Sikap Wakil Gubernur DKI Jakarta Basuki Tjahaja Purnama yang meminta pengelola Plaza Semanggi segera membuat jalur alternatif masuk pusat belanja itu sudah tepat. Selama ini satu jalur di Jalan Gatot Soebroto dari arah Slipi di depan Plaza Semanggi yang dipakai untuk akses ke mal mengakibatkan kemacetan, terutama pada jam pulang kantor sejak sore sampai malam hari.
Bagaimanapun tindakan "mengambil" separuh jalan publik dan menjadikannya jalur privat sebagaimana yang dilakukan pengelola Plaza Semanggi tak bisa dibenarkan. Tak cuma membuat macet, sikap egoistis mereka itu juga telah mengangkangi hak publik atas sebagian ruas jalan tersebut.
Pada dasarnya, peraturan sudah membebani setiap pengembang dengan kewajiban tertentu manakala mereka membangun gedung baru. Ini bisa berkaitan dengan aspek lingkungan, sosial, transportasi, pengolahan limbah, bergantung pada letak bangunan, luas, serta fungsinya. Salah satu kewajiban pengembang mal adalah membuat jalan masuk sendiri agar tidak membebani jalur publik.
Tapi di Jakarta yang terjadi sebaliknya, banyak mal malah mengklaim jalur umum untuk akses mereka. Selain Plaza Semanggi, menurut Ahok, kasus serupa terjadi di Citraland dan Mal Taman Anggrek. Hotel Aryaduta dan Shangri-La melakukan hal yang sama, tapi beberapa waktu lalu akses khusus yang mengklaim jalur umum secara ilegal tersebut telah dibongkar.
Pengelola sejatinya mengerti bahwa mereka salah. Cuma mereka cuek karena pemerintah kota sebelum ini lemah. Plaza Semanggi dibangun pada masa gubernur Fauzi Bowo. Mereka bahkan tidak menggubris peringatan dari pemerintah kota. Ketika Dinas Perhubungan serta Polda Metro menutup jalur masuk ke plaza itu pada 2010 dan 2011, mereka membuka kembali, dan dibiarkan.

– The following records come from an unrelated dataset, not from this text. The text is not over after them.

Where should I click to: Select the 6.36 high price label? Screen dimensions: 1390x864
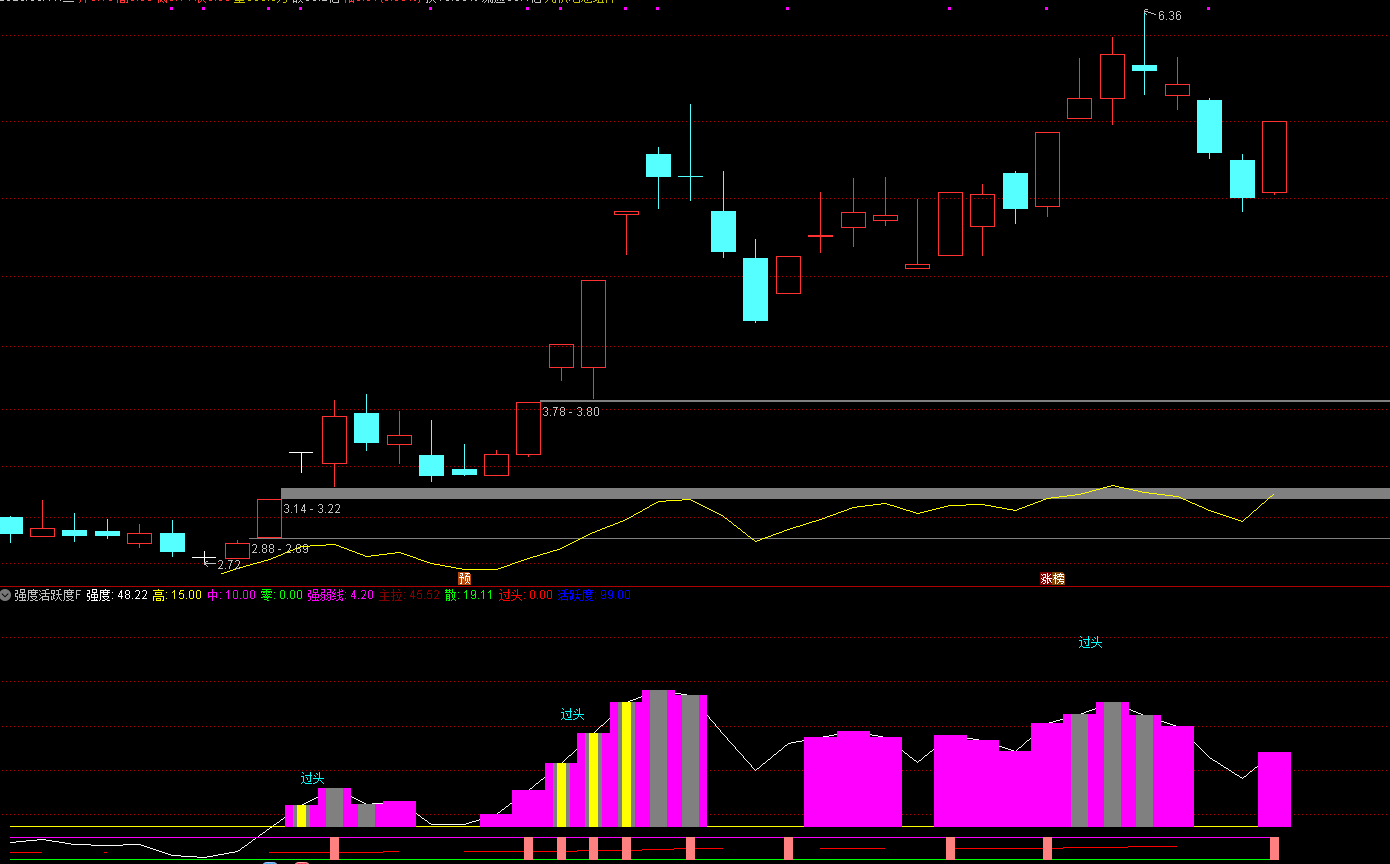[1169, 16]
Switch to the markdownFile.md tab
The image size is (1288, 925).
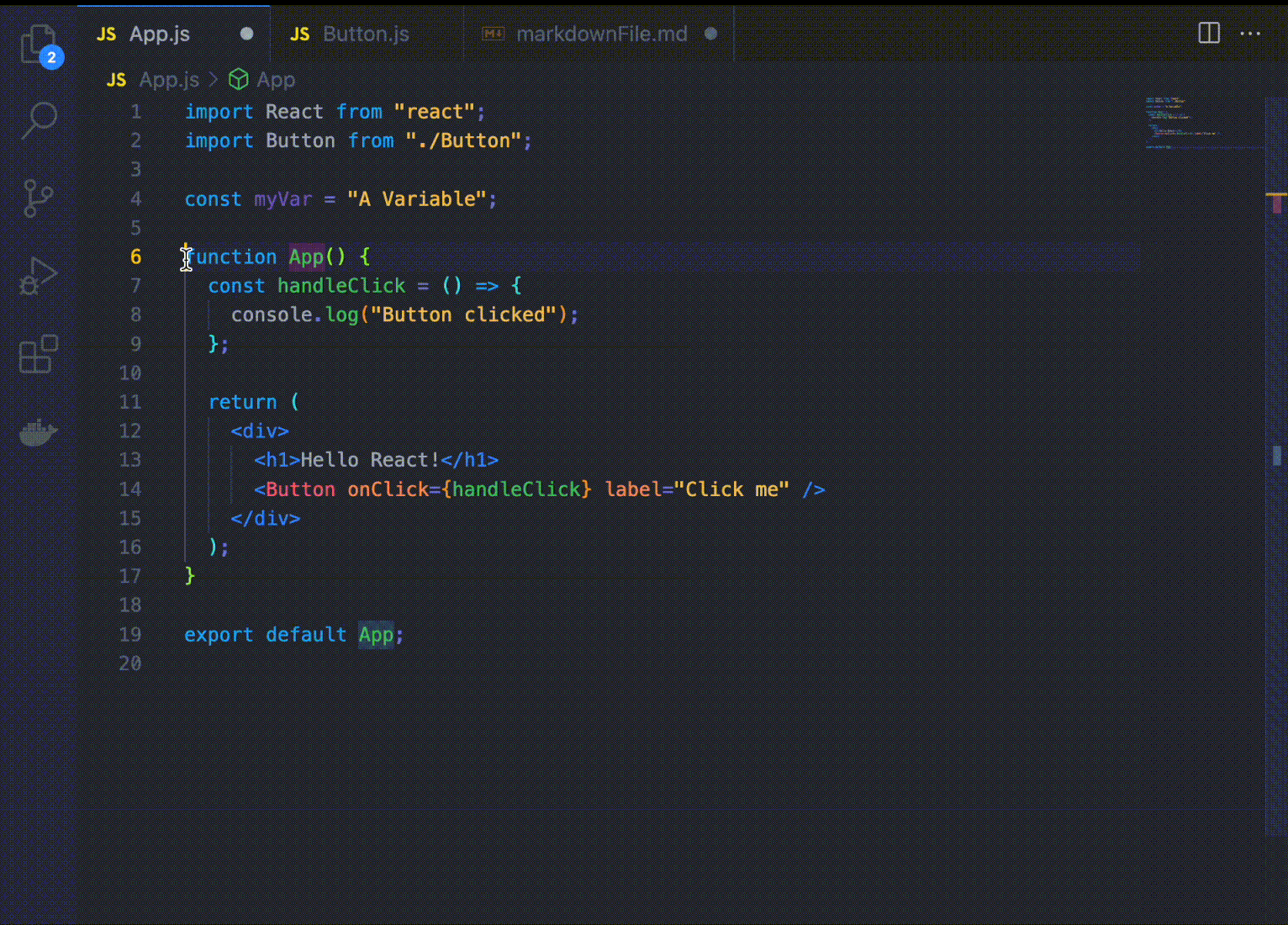pos(600,34)
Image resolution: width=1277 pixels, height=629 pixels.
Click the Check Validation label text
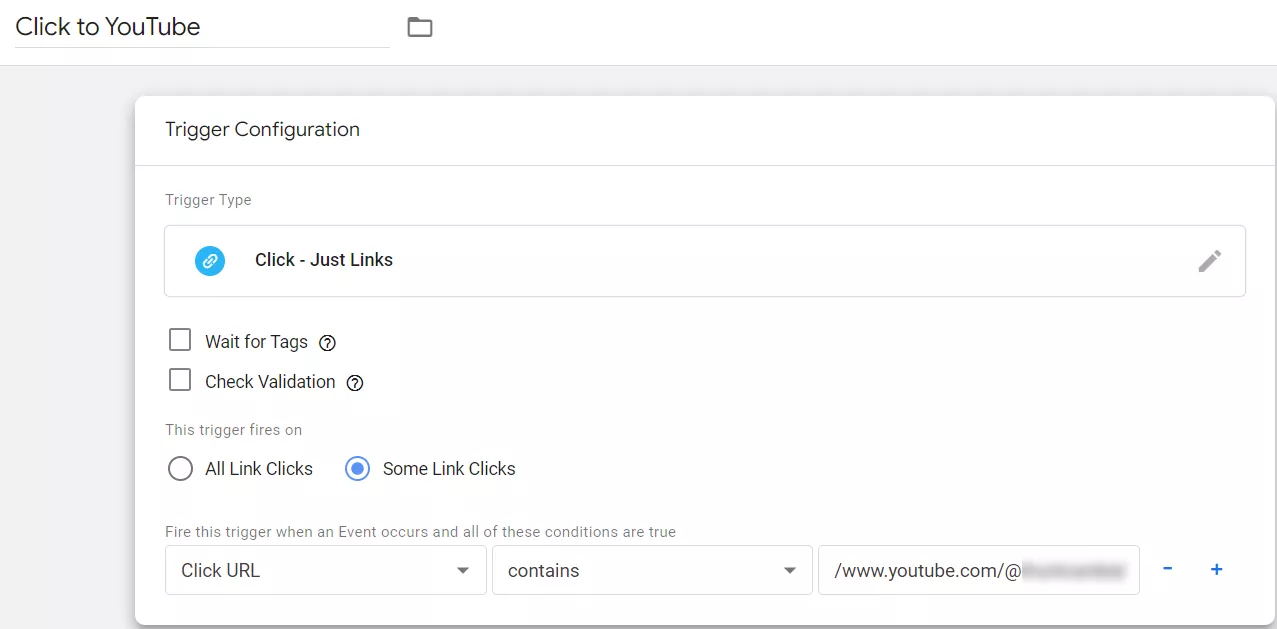(x=270, y=382)
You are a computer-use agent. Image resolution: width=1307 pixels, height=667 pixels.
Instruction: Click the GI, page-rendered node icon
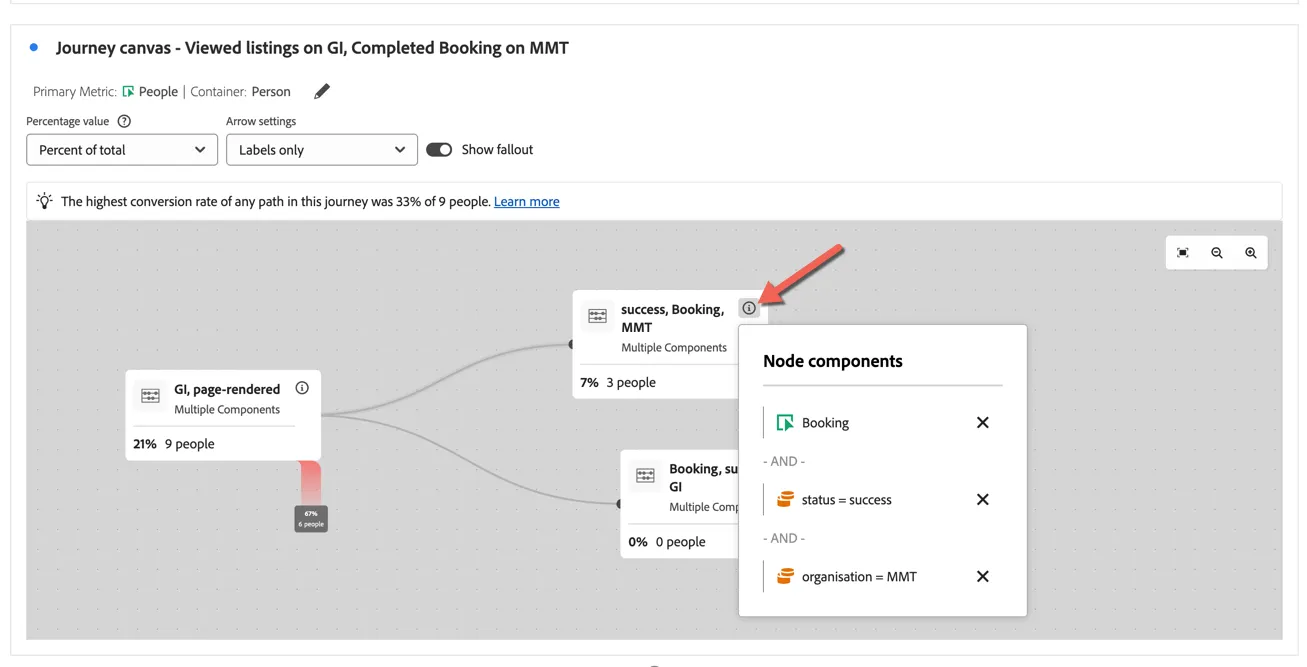(x=151, y=396)
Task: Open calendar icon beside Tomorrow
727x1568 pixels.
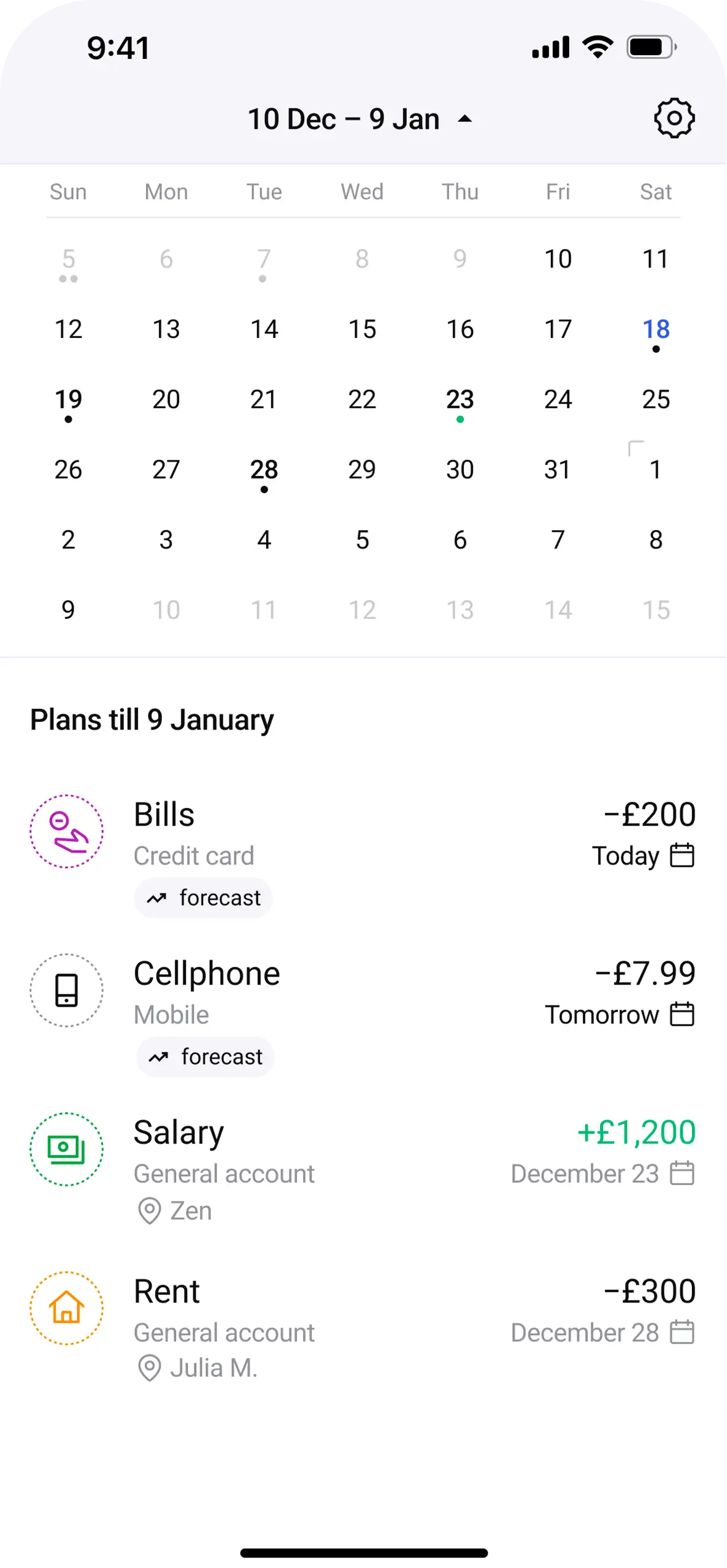Action: (682, 1014)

Karena itu, pernyataan Ahok bahwa dia akan mencabut izin Plaza Semanggi jika tak segera membangun jalan masuk sendiri merupakan kemajuan. Pedagang kecil, pedagang besar, atau konglomerat, kalau melanggar aturan dan melanggar hak publik atas fasilitas umum, ya harus ditertibkan.
Pemerintah DKI sebaiknya juga segera mengatur pemanfaatan jalur publik di bangunan-bangunan lain. Misalnya, di Jakarta banyak sekolah tidak memiliki lahan parkir. Akibatnya, para pengantar, penunggu, atau penjemput memarkir mobil-sepeda motornya di trotoar dan jalan, sehingga menyebabkan antrean kendaraan yang mengular, terutama pada jam masuk dan jam pulang sekolah.
Juga banyak perkantoran, yang karena lahan parkirnya terbatas, mengklaim trotoar dan sebagian ruas jalan sebagai tempat parkir sepeda motor dan mobil karyawannya. Di jalan-jalan yang lebih kecil, tak sedikit pemilik mobil yang tidak memiliki garasi di rumahnya dengan seenaknya memarkir mobil di jalan depan rumahnya.
Tidak hanya menyebabkan macet, tindakan ini juga membahayakan pejalan kaki karena mereka terpaksa berjalan di jalur kendaraan. Bahkan tidak jarang, pengendara sepeda motor memangsa trotoar karena jalan utama macet. Pemerintah kota seharusnya memperluas penertiban atas pemanfaatan jalan umum secara ilegal ini dan tak berhenti hanya di Semanggi.